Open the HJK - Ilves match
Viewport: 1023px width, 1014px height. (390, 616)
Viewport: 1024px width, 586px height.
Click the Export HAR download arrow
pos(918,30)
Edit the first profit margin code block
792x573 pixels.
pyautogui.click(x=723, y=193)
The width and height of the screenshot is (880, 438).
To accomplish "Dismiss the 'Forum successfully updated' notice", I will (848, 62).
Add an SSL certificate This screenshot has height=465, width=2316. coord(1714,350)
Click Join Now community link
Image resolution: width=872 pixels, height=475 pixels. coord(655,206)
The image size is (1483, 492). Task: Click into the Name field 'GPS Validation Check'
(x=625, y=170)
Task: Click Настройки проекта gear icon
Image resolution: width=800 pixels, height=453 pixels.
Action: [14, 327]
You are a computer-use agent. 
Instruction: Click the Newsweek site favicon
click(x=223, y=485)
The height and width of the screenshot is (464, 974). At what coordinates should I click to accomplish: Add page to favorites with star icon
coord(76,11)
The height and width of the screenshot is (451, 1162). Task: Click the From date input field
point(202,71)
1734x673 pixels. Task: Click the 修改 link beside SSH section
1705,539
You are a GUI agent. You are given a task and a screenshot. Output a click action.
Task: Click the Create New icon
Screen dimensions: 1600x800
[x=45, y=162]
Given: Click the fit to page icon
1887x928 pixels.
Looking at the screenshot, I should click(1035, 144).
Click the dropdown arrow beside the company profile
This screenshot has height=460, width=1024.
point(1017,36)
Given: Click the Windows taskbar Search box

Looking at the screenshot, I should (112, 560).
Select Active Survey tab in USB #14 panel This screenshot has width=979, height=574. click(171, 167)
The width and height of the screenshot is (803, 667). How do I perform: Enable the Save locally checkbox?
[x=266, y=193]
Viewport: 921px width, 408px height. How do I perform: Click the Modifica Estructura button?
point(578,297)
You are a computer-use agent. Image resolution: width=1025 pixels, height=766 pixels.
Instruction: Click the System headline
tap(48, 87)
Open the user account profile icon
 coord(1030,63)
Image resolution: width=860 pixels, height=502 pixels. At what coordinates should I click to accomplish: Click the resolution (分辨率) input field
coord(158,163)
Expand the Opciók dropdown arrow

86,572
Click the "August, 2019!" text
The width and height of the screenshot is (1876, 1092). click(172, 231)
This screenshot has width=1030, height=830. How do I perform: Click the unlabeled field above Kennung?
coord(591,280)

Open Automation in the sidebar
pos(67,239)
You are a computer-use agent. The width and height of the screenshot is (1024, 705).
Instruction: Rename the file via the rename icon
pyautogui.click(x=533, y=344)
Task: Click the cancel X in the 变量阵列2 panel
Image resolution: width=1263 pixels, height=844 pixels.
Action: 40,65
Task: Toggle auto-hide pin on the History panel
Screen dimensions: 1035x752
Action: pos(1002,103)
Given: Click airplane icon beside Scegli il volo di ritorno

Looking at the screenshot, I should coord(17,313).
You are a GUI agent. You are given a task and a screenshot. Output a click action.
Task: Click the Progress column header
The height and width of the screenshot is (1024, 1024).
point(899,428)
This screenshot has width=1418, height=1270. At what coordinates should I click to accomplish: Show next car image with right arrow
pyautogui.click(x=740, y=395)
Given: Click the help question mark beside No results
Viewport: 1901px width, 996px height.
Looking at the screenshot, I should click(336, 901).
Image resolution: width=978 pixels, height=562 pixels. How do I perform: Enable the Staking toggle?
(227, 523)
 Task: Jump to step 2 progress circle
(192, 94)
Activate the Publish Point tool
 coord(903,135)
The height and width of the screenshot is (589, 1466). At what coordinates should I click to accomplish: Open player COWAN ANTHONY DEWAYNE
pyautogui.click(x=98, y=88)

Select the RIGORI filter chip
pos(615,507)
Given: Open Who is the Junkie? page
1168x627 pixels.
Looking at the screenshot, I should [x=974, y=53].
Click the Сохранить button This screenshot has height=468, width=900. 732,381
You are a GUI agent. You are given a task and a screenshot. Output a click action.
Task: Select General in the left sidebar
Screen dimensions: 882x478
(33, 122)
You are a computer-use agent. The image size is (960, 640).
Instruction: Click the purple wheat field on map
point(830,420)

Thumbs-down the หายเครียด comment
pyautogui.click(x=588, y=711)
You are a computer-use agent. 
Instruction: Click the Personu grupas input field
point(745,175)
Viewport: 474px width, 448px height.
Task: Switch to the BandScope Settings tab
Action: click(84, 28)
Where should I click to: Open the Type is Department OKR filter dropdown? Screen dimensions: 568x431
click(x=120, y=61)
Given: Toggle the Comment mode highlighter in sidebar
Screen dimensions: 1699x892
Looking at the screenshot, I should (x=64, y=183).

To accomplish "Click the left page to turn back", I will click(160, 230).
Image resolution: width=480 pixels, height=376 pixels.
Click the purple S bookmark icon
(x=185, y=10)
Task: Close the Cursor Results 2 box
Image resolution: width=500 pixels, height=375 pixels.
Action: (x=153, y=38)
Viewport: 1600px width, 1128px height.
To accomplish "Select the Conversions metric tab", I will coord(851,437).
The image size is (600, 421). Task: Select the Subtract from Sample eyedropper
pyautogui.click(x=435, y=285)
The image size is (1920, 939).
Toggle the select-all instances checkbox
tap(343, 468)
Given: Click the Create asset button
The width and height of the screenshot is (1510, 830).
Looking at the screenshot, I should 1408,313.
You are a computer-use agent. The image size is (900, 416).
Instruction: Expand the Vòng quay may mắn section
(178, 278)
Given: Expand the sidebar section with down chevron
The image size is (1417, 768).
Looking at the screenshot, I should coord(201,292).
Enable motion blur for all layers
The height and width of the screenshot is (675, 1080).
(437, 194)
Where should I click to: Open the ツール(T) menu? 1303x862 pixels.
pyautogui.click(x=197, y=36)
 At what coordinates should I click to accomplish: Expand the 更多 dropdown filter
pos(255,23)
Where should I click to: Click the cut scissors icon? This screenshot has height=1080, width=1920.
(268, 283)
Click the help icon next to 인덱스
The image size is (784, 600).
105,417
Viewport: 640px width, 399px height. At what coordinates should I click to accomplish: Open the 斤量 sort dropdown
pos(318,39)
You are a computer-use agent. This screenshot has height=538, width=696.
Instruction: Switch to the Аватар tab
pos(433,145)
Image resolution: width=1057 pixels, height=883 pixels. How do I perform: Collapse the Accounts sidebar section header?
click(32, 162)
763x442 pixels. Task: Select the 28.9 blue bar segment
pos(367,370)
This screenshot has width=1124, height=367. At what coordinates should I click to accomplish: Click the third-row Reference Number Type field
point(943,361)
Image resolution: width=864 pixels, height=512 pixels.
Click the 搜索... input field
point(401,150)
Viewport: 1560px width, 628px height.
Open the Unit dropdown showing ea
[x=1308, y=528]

+ + + + + + +

**Activity:**
Reproduce every line from the preceding data in which the word "agent" can be found.

**Solution for this exercise:**
You are a computer-use agent. 
You are a GUI agent. You are given a task and a screenshot. Output a click action.
You are a computer-use agent. Image resolution: width=1025 pixels, height=766 pixels.
You are a computer-use agent. The width and height of the screenshot is (1024, 705).
You are a GUI agent. You are given a task and a screenshot. Output a click action.
You are a GUI agent. You are given a task and a screenshot. Output a click action.
You are a computer-use agent. The image size is (960, 640).
You are a computer-use agent. 
You are a computer-use agent. The image size is (900, 416).
You are a computer-use agent. This screenshot has height=538, width=696.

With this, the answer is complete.